• _Direction_:
Retype the lines from the one with "Task: Open the Time: Hours metric dropdown" up to and including the one with "point(25,85)", character for character.

===== Extracted records

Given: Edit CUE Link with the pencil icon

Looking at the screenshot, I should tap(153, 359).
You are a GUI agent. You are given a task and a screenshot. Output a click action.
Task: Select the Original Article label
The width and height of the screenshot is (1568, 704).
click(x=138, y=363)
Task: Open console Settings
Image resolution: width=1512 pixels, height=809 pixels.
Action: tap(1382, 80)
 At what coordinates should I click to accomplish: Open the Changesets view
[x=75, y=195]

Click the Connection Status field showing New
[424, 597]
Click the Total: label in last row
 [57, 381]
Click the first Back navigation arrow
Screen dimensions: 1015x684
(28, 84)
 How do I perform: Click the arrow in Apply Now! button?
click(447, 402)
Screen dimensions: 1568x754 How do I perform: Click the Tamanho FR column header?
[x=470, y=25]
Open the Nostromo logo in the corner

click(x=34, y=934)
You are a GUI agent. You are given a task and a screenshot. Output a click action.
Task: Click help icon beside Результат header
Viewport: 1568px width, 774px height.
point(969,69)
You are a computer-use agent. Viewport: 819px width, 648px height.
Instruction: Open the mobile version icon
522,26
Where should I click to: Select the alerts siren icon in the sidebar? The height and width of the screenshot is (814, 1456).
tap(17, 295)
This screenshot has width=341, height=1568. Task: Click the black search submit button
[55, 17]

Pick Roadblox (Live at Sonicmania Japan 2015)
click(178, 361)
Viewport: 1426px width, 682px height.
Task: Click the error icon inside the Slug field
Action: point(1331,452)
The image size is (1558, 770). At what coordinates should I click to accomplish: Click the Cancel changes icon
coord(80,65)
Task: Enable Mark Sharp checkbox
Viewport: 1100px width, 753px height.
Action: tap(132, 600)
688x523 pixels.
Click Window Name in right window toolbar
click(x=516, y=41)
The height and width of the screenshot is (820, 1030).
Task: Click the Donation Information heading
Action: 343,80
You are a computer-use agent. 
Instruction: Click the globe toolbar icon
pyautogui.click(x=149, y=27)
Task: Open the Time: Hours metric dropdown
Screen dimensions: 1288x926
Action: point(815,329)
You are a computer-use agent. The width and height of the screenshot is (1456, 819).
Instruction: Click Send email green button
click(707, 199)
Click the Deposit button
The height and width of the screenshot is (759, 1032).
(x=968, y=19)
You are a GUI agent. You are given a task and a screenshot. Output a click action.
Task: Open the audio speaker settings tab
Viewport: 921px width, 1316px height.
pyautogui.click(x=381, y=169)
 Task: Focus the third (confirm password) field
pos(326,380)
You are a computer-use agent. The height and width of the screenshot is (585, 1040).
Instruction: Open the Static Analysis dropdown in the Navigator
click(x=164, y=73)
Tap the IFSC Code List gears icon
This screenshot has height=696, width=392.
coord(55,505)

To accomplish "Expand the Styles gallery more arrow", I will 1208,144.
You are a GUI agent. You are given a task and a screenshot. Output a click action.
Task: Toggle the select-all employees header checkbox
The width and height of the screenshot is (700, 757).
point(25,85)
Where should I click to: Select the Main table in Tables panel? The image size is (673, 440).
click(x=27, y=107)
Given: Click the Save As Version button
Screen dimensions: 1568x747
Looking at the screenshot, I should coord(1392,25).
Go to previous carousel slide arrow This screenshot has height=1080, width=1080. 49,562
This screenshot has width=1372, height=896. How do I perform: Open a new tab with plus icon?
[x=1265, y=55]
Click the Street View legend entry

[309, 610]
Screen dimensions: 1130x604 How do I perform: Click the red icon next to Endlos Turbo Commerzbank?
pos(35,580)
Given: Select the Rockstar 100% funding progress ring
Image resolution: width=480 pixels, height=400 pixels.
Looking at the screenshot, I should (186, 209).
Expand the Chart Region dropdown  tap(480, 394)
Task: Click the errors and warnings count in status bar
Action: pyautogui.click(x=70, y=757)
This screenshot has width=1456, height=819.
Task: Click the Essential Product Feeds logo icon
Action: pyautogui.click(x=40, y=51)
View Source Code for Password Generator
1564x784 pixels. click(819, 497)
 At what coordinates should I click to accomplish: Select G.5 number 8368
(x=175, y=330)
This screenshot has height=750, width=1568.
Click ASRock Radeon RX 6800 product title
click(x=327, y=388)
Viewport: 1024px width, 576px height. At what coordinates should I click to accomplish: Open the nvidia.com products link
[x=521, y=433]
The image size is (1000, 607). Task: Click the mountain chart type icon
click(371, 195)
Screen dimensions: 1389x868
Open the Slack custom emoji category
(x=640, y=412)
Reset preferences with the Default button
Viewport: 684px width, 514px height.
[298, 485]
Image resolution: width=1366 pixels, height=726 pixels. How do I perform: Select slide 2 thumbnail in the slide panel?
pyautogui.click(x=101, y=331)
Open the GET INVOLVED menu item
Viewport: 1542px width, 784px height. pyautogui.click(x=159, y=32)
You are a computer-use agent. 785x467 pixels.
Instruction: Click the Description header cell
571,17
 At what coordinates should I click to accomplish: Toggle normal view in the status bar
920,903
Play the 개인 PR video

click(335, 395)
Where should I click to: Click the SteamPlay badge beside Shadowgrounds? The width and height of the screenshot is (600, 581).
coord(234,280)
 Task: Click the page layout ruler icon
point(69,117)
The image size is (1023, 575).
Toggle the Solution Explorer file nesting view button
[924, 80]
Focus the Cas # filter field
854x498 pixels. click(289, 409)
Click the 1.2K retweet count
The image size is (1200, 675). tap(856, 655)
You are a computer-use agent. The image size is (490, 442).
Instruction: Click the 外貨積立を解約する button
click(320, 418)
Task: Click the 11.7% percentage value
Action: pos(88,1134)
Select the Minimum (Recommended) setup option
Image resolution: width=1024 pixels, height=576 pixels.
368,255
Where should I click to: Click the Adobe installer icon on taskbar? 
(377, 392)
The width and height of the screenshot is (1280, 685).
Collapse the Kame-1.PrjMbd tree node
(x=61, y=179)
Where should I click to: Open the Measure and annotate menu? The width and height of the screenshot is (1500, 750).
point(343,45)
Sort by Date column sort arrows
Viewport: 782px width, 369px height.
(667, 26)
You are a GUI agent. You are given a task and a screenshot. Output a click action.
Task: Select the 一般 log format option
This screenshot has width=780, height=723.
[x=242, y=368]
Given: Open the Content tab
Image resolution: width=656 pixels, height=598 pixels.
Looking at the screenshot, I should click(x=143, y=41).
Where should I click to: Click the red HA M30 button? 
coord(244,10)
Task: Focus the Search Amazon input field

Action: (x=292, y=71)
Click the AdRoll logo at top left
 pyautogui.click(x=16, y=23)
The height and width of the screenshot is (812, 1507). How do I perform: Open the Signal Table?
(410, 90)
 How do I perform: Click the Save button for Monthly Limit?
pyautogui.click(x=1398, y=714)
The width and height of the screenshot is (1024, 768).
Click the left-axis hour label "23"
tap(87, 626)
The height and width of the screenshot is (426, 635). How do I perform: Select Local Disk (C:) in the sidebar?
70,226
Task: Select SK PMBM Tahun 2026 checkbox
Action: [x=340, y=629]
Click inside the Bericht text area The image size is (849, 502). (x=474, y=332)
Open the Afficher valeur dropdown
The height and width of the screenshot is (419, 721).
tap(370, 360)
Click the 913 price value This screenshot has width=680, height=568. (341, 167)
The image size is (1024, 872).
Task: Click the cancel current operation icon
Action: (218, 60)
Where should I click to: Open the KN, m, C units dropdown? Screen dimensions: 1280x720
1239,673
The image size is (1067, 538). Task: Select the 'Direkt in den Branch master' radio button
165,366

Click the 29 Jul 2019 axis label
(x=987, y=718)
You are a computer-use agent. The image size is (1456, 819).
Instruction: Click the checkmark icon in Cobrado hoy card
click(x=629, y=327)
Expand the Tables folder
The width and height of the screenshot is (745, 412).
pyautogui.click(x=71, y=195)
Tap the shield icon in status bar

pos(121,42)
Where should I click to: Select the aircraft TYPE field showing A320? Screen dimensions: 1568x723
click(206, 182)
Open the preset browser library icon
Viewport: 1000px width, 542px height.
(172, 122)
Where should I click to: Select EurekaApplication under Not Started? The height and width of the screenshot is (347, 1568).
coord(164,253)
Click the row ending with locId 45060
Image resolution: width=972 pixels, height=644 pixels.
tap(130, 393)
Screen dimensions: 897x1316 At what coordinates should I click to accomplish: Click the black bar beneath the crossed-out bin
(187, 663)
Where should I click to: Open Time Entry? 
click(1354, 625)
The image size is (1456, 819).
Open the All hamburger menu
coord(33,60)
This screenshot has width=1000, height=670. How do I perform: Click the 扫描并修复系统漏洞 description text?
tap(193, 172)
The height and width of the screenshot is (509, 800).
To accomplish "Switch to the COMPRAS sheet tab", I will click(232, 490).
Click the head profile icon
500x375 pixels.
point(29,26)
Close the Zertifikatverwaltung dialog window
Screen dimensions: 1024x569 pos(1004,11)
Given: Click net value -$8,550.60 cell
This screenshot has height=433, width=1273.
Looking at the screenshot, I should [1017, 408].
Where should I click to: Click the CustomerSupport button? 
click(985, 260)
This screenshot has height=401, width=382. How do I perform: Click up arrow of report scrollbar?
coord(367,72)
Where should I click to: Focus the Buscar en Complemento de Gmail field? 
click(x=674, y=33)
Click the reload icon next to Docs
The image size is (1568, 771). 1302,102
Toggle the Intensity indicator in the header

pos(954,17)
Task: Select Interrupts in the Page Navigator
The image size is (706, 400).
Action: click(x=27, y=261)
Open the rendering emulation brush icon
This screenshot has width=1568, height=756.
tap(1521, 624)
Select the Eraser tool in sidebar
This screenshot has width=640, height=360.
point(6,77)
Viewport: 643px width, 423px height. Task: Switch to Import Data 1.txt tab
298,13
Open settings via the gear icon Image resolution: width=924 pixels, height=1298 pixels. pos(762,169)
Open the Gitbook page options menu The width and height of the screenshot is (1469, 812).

==========

• _The output_:
Task: Open the Time: Hours metric dropdown
Screen dimensions: 1288x926
Action: point(815,329)
You are a computer-use agent. The width and height of the screenshot is (1456, 819).
Instruction: Click Send email green button
click(707, 199)
Click the Deposit button
The height and width of the screenshot is (759, 1032).
(x=968, y=19)
You are a GUI agent. You are given a task and a screenshot. Output a click action.
Task: Open the audio speaker settings tab
Viewport: 921px width, 1316px height.
pyautogui.click(x=381, y=169)
 Task: Focus the third (confirm password) field
pos(326,380)
You are a computer-use agent. The height and width of the screenshot is (585, 1040).
Instruction: Open the Static Analysis dropdown in the Navigator
click(x=164, y=73)
Tap the IFSC Code List gears icon
This screenshot has height=696, width=392.
coord(55,505)

To accomplish "Expand the Styles gallery more arrow", I will 1208,144.
You are a GUI agent. You are given a task and a screenshot. Output a click action.
Task: Toggle the select-all employees header checkbox
The width and height of the screenshot is (700, 757).
point(25,85)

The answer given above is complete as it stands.